[start of Data listing]

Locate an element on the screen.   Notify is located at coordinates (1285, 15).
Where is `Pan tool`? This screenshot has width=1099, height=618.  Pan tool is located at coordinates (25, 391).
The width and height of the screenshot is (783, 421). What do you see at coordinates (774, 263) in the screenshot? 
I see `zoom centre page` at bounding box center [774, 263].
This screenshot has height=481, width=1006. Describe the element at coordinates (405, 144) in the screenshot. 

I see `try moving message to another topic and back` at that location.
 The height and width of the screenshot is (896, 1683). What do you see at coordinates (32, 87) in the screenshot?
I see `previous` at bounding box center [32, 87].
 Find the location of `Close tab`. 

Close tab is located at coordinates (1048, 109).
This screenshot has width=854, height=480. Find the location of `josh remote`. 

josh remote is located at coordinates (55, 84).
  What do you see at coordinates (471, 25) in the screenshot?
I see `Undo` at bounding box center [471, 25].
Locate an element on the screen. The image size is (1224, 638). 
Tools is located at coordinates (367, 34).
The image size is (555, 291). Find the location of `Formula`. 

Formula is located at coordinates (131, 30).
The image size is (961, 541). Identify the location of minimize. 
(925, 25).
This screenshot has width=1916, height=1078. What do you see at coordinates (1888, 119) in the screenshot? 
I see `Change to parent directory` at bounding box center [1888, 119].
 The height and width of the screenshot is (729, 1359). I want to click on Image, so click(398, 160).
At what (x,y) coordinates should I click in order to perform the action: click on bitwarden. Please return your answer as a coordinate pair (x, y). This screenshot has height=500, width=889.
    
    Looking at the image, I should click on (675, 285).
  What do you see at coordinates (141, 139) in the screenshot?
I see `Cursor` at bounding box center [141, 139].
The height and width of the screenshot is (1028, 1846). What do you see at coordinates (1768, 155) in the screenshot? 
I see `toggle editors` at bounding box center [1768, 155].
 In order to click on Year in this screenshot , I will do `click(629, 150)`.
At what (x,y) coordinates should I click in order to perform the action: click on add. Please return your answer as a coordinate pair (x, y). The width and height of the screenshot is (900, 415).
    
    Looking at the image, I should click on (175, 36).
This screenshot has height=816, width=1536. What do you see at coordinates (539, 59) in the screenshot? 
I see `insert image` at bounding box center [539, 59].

[end of Data listing]

Copy out every one of the rows above word for word.

Locate an element on the screen.   Notify is located at coordinates (1285, 15).
Where is `Pan tool`? This screenshot has width=1099, height=618.  Pan tool is located at coordinates (25, 391).
The width and height of the screenshot is (783, 421). What do you see at coordinates (774, 263) in the screenshot? 
I see `zoom centre page` at bounding box center [774, 263].
This screenshot has height=481, width=1006. Describe the element at coordinates (405, 144) in the screenshot. 

I see `try moving message to another topic and back` at that location.
 The height and width of the screenshot is (896, 1683). What do you see at coordinates (32, 87) in the screenshot?
I see `previous` at bounding box center [32, 87].
 Find the location of `Close tab`. 

Close tab is located at coordinates (1048, 109).
This screenshot has width=854, height=480. Find the location of `josh remote`. 

josh remote is located at coordinates (55, 84).
  What do you see at coordinates (471, 25) in the screenshot?
I see `Undo` at bounding box center [471, 25].
Locate an element on the screen. The image size is (1224, 638). 
Tools is located at coordinates (367, 34).
The image size is (555, 291). Find the location of `Formula`. 

Formula is located at coordinates (131, 30).
The image size is (961, 541). Identify the location of minimize. 
(925, 25).
This screenshot has width=1916, height=1078. What do you see at coordinates (1888, 119) in the screenshot? 
I see `Change to parent directory` at bounding box center [1888, 119].
 The height and width of the screenshot is (729, 1359). I want to click on Image, so click(398, 160).
At what (x,y) coordinates should I click in order to perform the action: click on bitwarden. Please return your answer as a coordinate pair (x, y). This screenshot has height=500, width=889.
    
    Looking at the image, I should click on (675, 285).
  What do you see at coordinates (141, 139) in the screenshot?
I see `Cursor` at bounding box center [141, 139].
The height and width of the screenshot is (1028, 1846). What do you see at coordinates (1768, 155) in the screenshot? 
I see `toggle editors` at bounding box center [1768, 155].
 In order to click on Year in this screenshot , I will do `click(629, 150)`.
At what (x,y) coordinates should I click in order to perform the action: click on add. Please return your answer as a coordinate pair (x, y). The width and height of the screenshot is (900, 415).
    
    Looking at the image, I should click on (175, 36).
This screenshot has height=816, width=1536. What do you see at coordinates (539, 59) in the screenshot? 
I see `insert image` at bounding box center [539, 59].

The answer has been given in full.